The film’s marketing cleverly avoids revealing the full nature of Emma’s secret, but it’s enough to say it involves an isolated teenage version of herself, her father’s shotgun, and a meticulously planned act of violence that never came to pass. Borgli tells this story in flashback, walking a precarious line between black comedy and bad taste. The subject matter is always going to be polarising, and there is at least one scene where I found myself torn between “this is really funny” and “I’m not sure I should be laughing at that”.
In the end, The Drama isn’t about what Emma did or didn’t do. It’s about what it means to carry something in secret, and what happens when that secret is finally spoken aloud. It questions whether honesty is always a virtue, or whether some truths—once revealed—can destabilise the fragile structures we build our lives on.
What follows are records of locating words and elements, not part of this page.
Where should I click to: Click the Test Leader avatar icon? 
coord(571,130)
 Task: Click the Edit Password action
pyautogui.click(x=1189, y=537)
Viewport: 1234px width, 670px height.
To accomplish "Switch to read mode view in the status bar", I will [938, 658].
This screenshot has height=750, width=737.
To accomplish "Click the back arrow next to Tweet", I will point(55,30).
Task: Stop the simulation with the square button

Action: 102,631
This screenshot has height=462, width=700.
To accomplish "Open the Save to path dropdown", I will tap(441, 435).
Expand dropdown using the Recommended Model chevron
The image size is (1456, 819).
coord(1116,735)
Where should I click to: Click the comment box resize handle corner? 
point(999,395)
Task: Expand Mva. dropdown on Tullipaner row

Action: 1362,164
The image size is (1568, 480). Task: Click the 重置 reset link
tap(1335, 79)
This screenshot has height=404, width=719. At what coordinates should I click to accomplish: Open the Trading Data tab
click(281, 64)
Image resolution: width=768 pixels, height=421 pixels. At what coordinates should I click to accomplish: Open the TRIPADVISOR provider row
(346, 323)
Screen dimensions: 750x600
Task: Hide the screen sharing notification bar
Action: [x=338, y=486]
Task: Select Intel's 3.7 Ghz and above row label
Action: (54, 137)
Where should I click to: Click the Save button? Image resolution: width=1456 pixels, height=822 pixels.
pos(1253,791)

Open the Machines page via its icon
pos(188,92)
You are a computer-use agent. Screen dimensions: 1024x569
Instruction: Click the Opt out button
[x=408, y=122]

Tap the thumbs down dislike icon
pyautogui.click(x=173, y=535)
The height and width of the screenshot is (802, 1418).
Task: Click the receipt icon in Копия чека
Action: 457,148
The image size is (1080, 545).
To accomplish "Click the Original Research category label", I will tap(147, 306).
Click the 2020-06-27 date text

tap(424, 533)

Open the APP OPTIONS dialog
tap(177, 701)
Ultimately, Borgli raises more questions than he answers about the fragile nature of loyalty—particularly within friendships—and how quickly the terrain can shift from solidarity to judgement.
This is a clever and original piece of filmmaking, and Zendaya and Pattinson inhabit their roles well. There is a level of detachment to their performances that matches the sense that Charlie and Emma are floating just outside their own lives—until Emma’s shocking revelation pulls everything sharply into focus.